<<<<

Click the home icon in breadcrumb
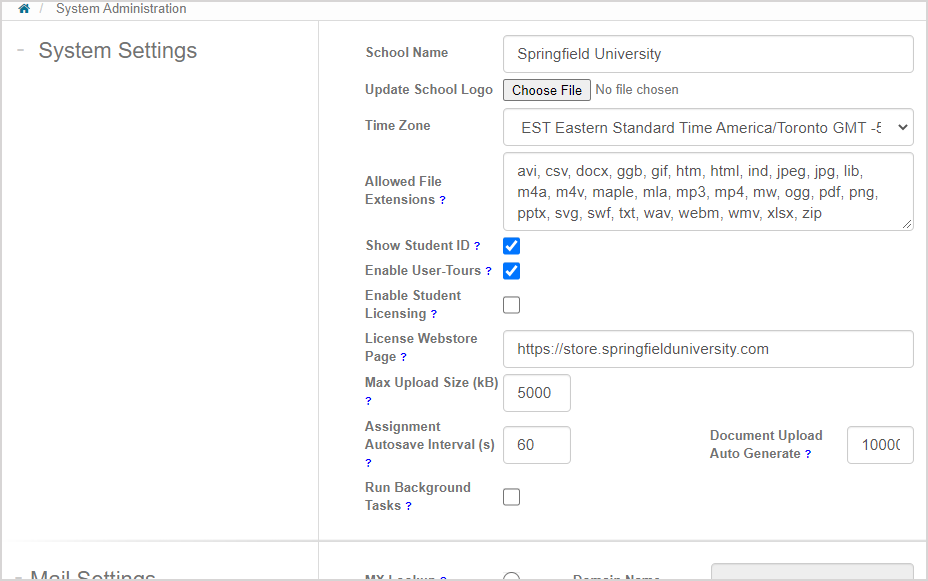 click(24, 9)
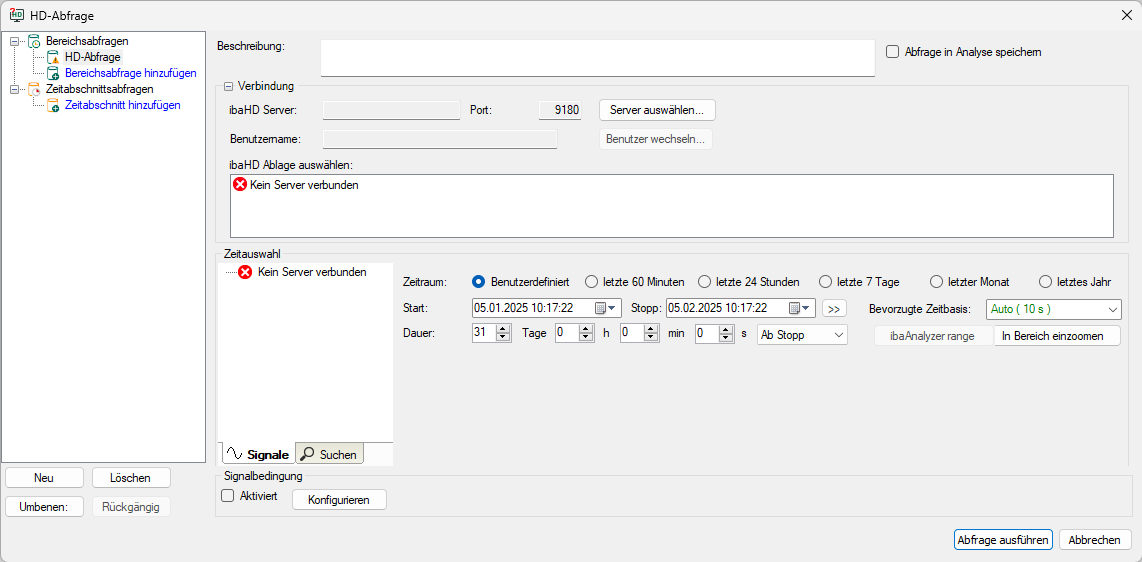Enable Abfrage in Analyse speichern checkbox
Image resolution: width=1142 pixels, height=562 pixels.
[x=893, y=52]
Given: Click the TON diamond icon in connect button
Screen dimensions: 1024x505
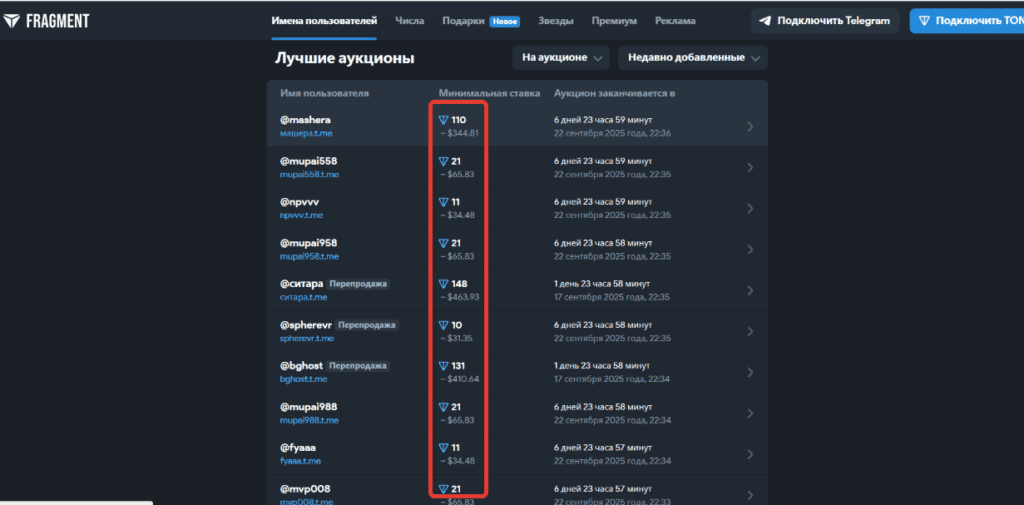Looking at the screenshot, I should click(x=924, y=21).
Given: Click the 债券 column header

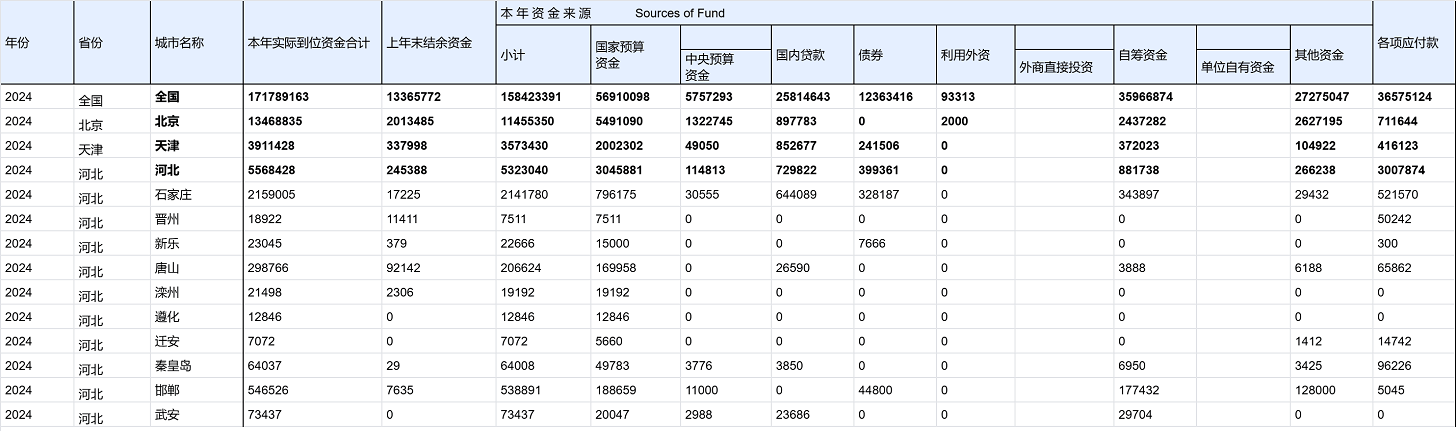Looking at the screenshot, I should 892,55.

>>>>
<<<<

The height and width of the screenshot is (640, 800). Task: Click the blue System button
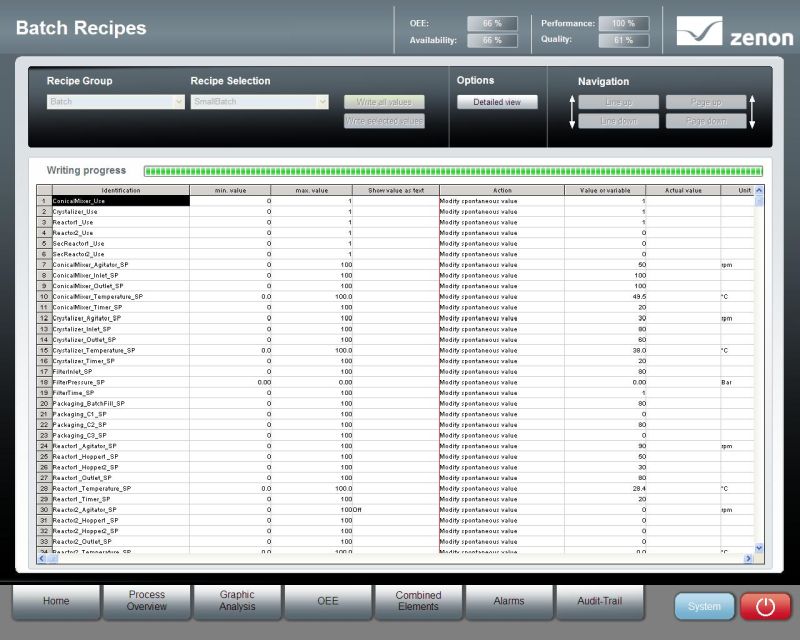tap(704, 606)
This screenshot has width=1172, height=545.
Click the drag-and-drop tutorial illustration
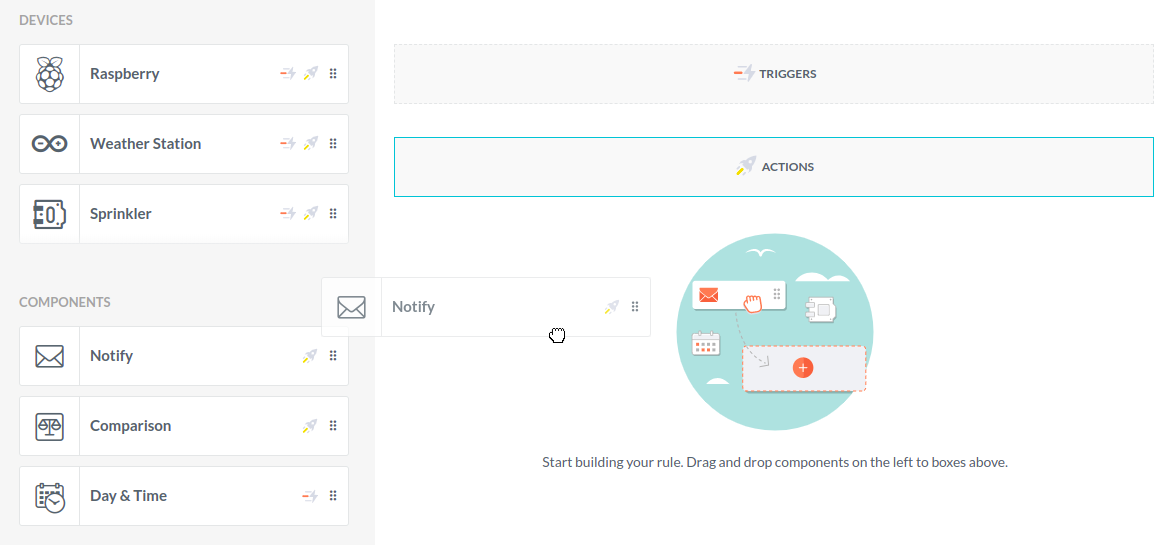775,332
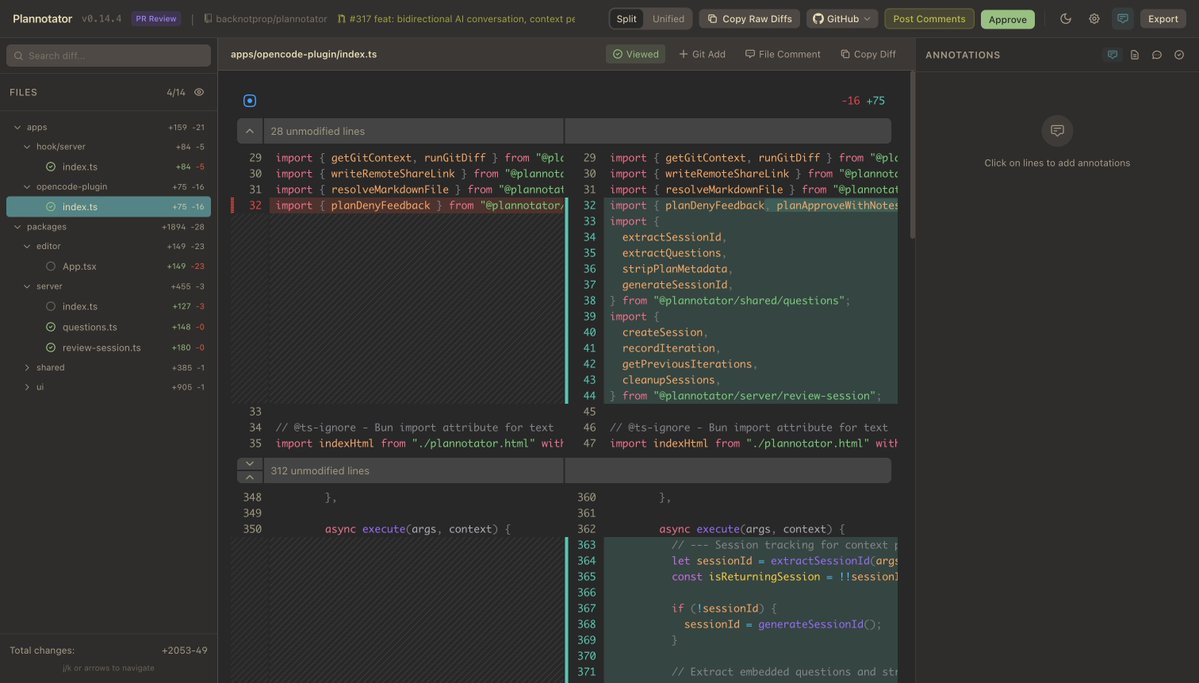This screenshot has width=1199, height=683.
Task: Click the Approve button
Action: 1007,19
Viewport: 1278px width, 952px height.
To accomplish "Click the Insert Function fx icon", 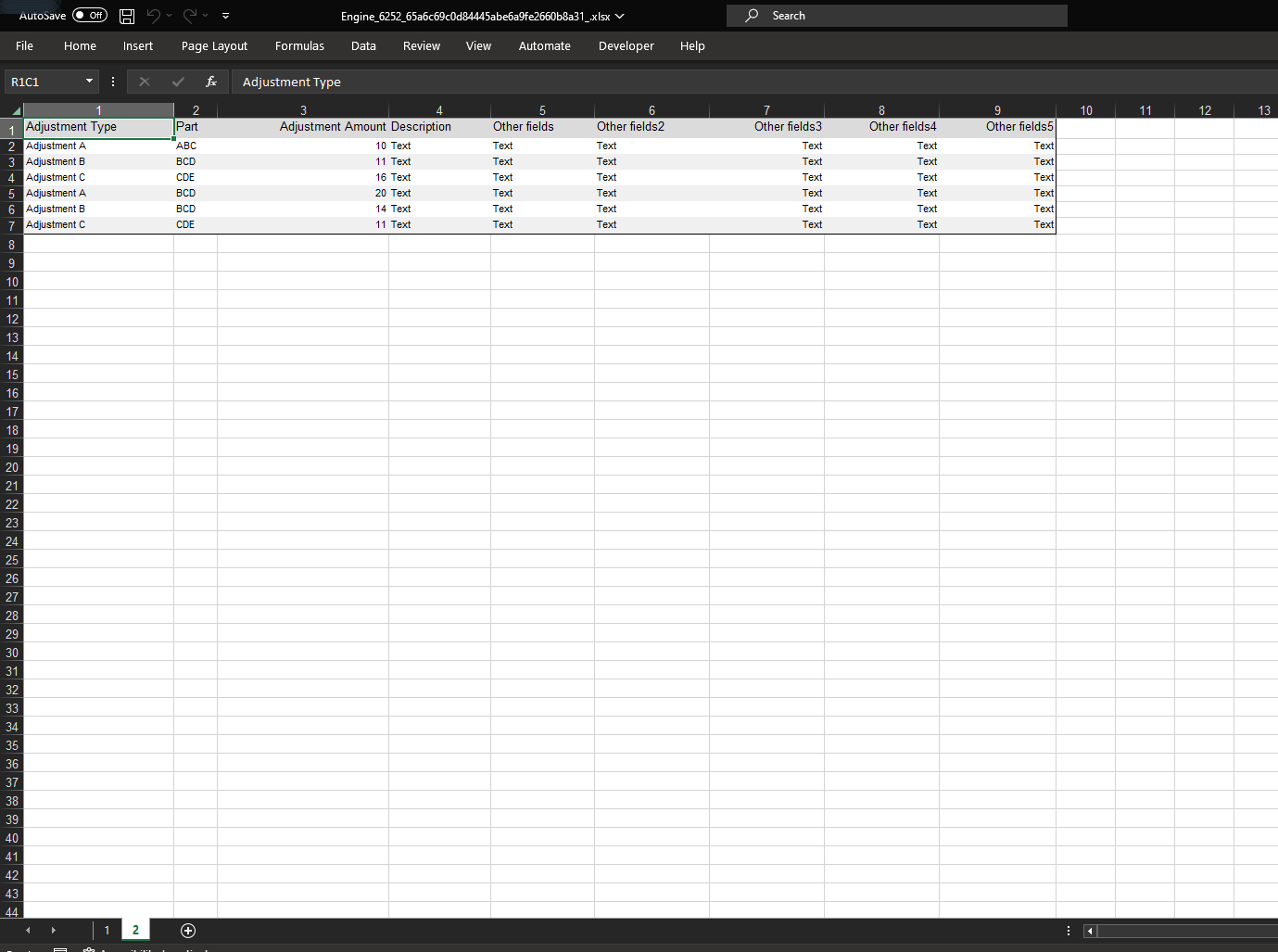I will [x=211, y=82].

>>>>

▸ DIRECTIONS FOR THIS TASK
Would you please repeat only the lines above, beginning at the one that has "This screenshot has width=1172, height=545." and stopping after the one that has "Viewport: 1278px width, 952px height.", exactly and with no pictures?

▸ ANSWER FOR THIS EXERCISE
This screenshot has width=1172, height=545.
Click the drag-and-drop tutorial illustration
775,332
This screenshot has width=1199, height=683.
Task: Click the Approve button
Action: 1007,19
Viewport: 1278px width, 952px height.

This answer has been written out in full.